• [PAGE TEXT]

There were very few activities or trips I booked in advance of arriving in the South Pacific, preferring to take advantage of opportunities when they presented themselves rather than being tied down to a schedule. The one exception was booking a place on a Storytellers Eco Cycle Tour on Rarotonga, for the morning after I arrived on the island. My logic for this was that (a) I like cycling, (b) it sounded like a good way to explore the island and get an introduction to Cook Islands culture and (c) when you’re travelling solo somewhere ten thousand miles away from home, it’s quite nice to have at least one planned thing to give you a bit of structure.
Getting up at seven a.m. bleary-eyed with jet lag was a bit painful, but several mugs of tea helped revive me (as did the morning chorus provided by Rarotonga’s several million chickens). I was picked up from Aremango Guesthouse by Dave from Storytellers, who cheerily ferried me and half a dozen other tourists staying at various points around the island to the start of our tour. There we were kitted out with helmets and sturdy bikes, before getting a safety talk and introduction from tour guides Natavia and Jimmy to our 4-hour cycle trip which would take in Rarotongan agriculture, traditional uses of plants, and some Cook Islands Maori history and culture.
Many Rarotongans still grow a lot of their own food (this is called ‘planting’ rather than ‘farming’). Growing plots have been cleared from the bush inland for planting vegetables and fruit, with the odd grazing animal such as goats and horses (and of course, chickens). Our first stop was by a taro patch: taro being a tropical plant in the Araceae family and one of the staple crops grown by Cook Islanders (it’s also used in Africa and southern India). Typically the starchy roots are boiled and used like potato; the leaves are also cooked with coconut milk to make the local dish called rukau.

• [GIVEN DATA]
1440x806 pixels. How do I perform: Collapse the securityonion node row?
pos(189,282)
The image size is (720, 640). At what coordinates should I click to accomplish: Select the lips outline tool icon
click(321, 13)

• [YOUR OBJECTIVE] List every person named in the Rarotonga cycle tour text.

• [TASK RESULT] Dave, Natavia, Jimmy